Copy out the rows from the line containing "The image size is (2111, 1207)." through the end of the rows, both ends included, reproducing each line without any change.

== STORED DATA

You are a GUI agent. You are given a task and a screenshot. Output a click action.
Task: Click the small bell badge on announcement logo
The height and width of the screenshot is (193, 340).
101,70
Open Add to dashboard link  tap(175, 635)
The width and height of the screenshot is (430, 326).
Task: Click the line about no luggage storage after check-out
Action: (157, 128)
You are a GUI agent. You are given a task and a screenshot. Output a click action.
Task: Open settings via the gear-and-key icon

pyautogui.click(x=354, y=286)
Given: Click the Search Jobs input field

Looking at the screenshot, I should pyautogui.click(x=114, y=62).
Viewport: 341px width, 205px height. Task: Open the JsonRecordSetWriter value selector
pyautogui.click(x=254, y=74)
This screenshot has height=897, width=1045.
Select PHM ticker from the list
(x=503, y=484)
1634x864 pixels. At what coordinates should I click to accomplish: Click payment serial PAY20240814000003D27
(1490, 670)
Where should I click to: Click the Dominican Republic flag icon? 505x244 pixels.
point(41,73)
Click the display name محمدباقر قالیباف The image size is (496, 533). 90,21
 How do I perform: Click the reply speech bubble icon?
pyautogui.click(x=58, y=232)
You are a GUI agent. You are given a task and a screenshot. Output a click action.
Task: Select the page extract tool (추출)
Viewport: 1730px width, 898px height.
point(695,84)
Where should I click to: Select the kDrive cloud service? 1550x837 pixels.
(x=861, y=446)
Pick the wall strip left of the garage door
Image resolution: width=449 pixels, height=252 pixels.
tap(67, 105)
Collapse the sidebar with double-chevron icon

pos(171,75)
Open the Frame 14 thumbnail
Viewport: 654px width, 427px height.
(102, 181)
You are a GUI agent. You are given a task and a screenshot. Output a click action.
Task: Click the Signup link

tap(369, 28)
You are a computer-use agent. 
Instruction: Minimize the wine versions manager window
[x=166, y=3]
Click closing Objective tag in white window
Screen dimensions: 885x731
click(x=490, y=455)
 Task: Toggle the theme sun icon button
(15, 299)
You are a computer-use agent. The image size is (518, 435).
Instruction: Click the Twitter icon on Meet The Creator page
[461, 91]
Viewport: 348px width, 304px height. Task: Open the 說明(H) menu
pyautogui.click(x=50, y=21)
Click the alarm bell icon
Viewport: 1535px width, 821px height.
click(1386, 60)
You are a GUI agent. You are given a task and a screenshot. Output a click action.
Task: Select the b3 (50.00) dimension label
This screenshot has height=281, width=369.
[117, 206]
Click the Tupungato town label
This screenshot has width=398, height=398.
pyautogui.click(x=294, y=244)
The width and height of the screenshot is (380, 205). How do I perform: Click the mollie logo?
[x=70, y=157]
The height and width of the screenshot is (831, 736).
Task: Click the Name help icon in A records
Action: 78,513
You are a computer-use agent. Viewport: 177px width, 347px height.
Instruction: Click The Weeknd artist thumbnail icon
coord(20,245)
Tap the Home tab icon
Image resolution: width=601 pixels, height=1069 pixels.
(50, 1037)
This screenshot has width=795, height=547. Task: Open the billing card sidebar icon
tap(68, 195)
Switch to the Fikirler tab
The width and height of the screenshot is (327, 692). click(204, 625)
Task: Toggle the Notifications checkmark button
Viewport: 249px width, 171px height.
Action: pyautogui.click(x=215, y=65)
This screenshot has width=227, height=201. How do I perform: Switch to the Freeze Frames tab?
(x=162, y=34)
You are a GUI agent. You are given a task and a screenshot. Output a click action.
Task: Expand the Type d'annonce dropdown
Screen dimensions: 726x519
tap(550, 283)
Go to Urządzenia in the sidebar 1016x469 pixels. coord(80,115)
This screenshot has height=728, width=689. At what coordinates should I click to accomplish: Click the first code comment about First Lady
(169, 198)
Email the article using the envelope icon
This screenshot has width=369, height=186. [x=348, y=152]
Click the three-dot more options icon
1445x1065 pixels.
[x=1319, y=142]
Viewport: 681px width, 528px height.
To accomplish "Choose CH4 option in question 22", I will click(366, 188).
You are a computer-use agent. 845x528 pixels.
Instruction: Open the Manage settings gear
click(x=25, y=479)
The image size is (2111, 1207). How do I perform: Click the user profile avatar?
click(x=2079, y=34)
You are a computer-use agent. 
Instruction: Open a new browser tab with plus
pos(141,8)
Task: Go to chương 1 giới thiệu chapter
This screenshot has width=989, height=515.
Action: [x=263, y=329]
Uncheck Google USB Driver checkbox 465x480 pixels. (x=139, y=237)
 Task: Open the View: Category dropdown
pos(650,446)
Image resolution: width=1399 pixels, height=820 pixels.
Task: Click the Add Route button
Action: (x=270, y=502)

====

ANSWER TO THIS PROBLEM:
The image size is (2111, 1207). How do I perform: Click the user profile avatar?
click(x=2079, y=34)
You are a computer-use agent. 
Instruction: Open a new browser tab with plus
pos(141,8)
Task: Go to chương 1 giới thiệu chapter
This screenshot has width=989, height=515.
Action: [x=263, y=329]
Uncheck Google USB Driver checkbox 465x480 pixels. (x=139, y=237)
 Task: Open the View: Category dropdown
pos(650,446)
Image resolution: width=1399 pixels, height=820 pixels.
Task: Click the Add Route button
Action: (x=270, y=502)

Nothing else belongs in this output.